Go with your gut.You have your education and your career(sorry,I wouldn't give this up for a man)..You haven't even been together for a year.If you are close to your family,I wouldn't leave them.And your friends,well they are you friends whom I'm sure you have had a long time.

I lived in T.O for 37 years.Born and raised there.I moved to Hamilton for a man.No the distance isn't far but Hamilton is not my home.We were seeing each other for almost 2 years before I moved in.And it wasn't just me,it was my daughter too(she was 16 at the time.21 now)..I felt bad cause she had to leave all her friends and school.And her papa(my dad)

Well not even 2 years of living with him,I left him.I wasn't expecting this to happen,but it did.AND I took our 2 cats we had adopted.:D..Well I didn't just take them,he agreed they would be better off with me....;)


Finish your education,that there is a priority right now.And he should understand that.:)

You need to sit down with him and have a heart to heart talk.
You are still young.Don't thow away what you have worked hard for.:)

AmericanBullMom
October 16th, 2008, 09:53 AM
Thank you guys so much for all your responses, I've been really busy at wokr and am just now getting to read them! Thank you so much...

He DID sit down and talk to me about it... but he has to go where he can make the most money, I would NEVER ask him to stay here and not do what he wants.

He tells me everyday that he wants me to go with him, and that he wants there to be a future between us, and I do too! I just have no idea at this point. My family really loves him...he's a hard worker...and ambitious, and religious, and its really great. But to me I feel like if I thought it was the perfect idea I should be packing my bags and ready t leave with him tomorrow! and I just dont feel that way today.... who knows...:rolleyes: I'm wishy washy with the whole thing, today I am reluctant, who knows that tomorrow will bring!

Thank you guys so much for all your help!

BenMax
October 16th, 2008, 09:57 AM
You will do the right thing I am certain. I agree with those who said that you need to finish your schooling first however. It will only be for a while and if your love is true - it will last...even with distance.

Don't rush your decision - everything will fall into place.

AmericanBullMom
October 16th, 2008, 10:02 AM
It sounds like you really don't want to move right now, I would listen to that little voice inside. I don't think you should hold him back from this job, I think you should let him go and you should say and finish your college. When you are done, then join him. If your love is strong, then it will survive, if it is not, you haven't given up anything and there are no regrets.

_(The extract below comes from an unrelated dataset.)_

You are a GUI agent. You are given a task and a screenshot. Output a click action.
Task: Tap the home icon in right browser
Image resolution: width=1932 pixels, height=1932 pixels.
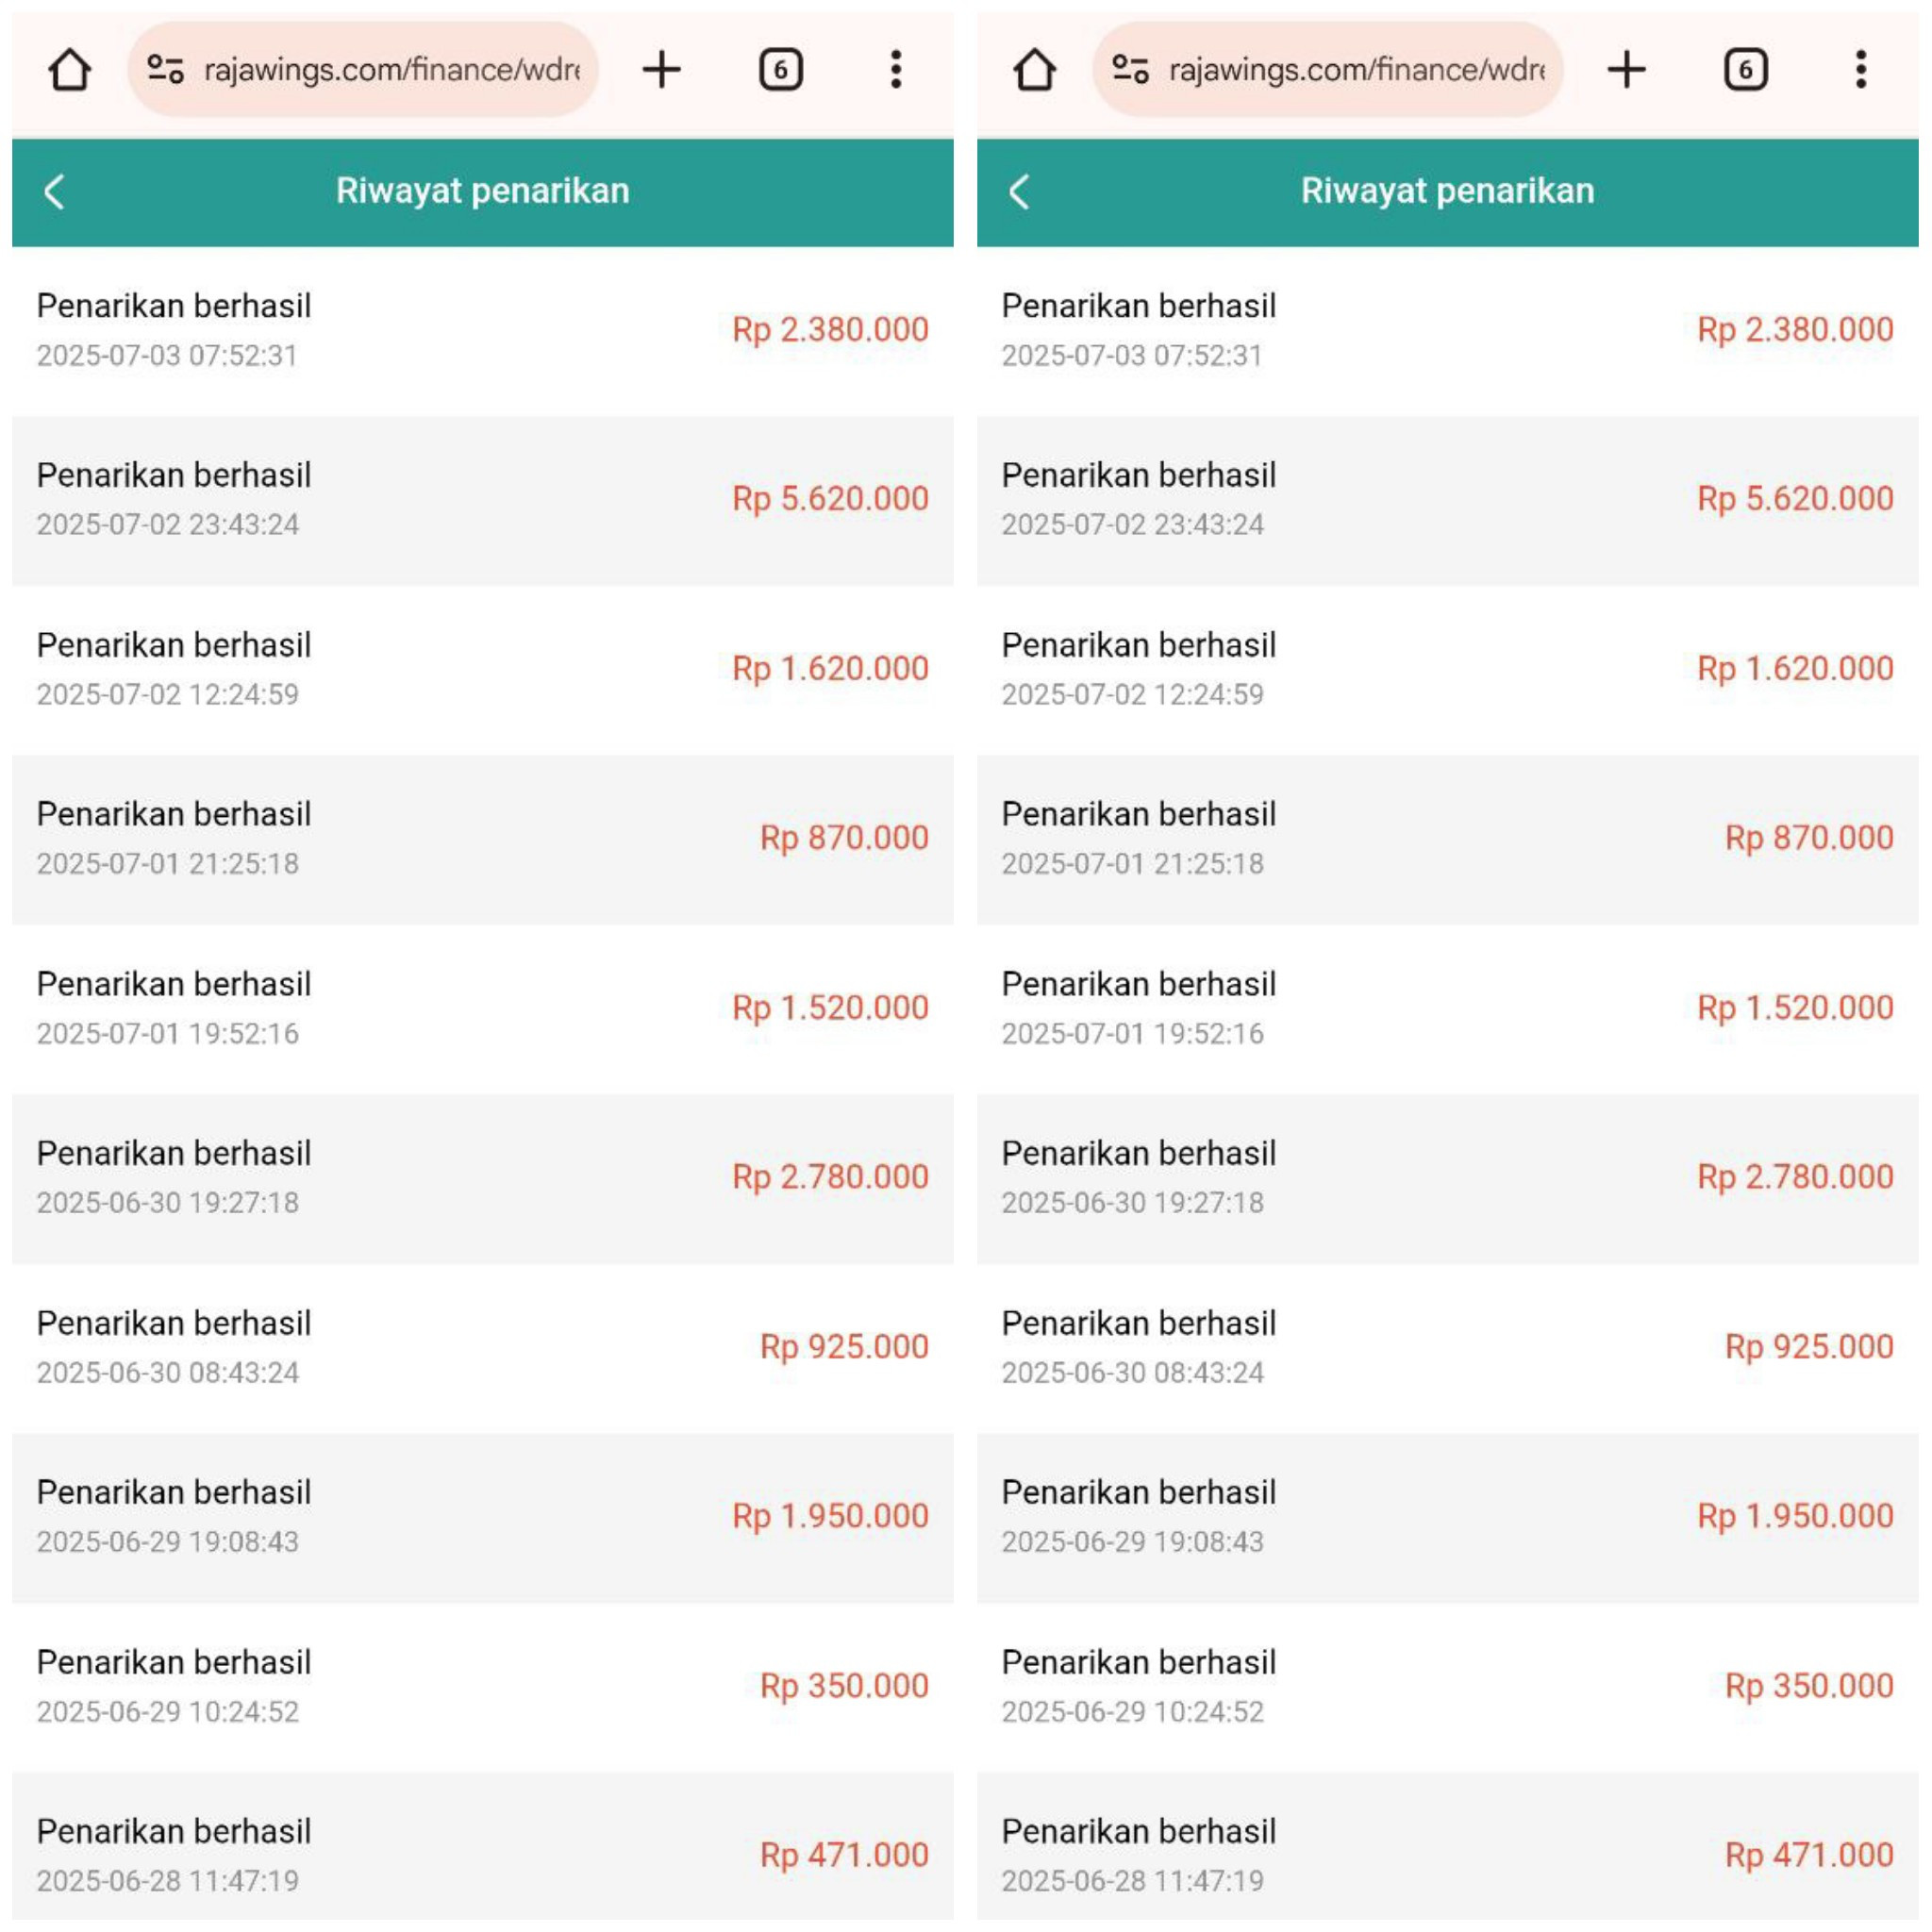1035,70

this is exactly what our plans are for right now. He leaves in December, and I'm staying behind and moving back home to my mothers. I think it will give us both time to see if this is what we both really want. I so want to be with him, he is such an amazing person, and I know its corny, but he "completes" me... I cant say thank you enough to all of you that have said so many helpful things.... Its so wonderful to have a group of people that are soo willing to help out, even when you have never met me... thank you!:angel:

AmericanBullMom
October 16th, 2008, 10:04 AM
I always said"home is where the heart is",having been married now 42+years,moved several times,have lived in Austria,Germany and of course Sweden.
We moved Sweden to Canada,moved back to Sweden,then back to Canada where we have stayed and happily so,I would have followed him anywhere:laughing:
I think if you really love someone,you compromise,but if you have doubts,an engagement-ring is not going to change anything.
Atlanta is not that far from Florida,I cried buckets when I left my mom and my friends and we moved to the other side of the world.
But I was with the man whom I loved and we quickly made new friends and a new life.
I would let the boyfriend move to Atlanta and you finish your College,then you decide whether you want to move or not,at 20yrs old,you are not too young to cut the apron-strings.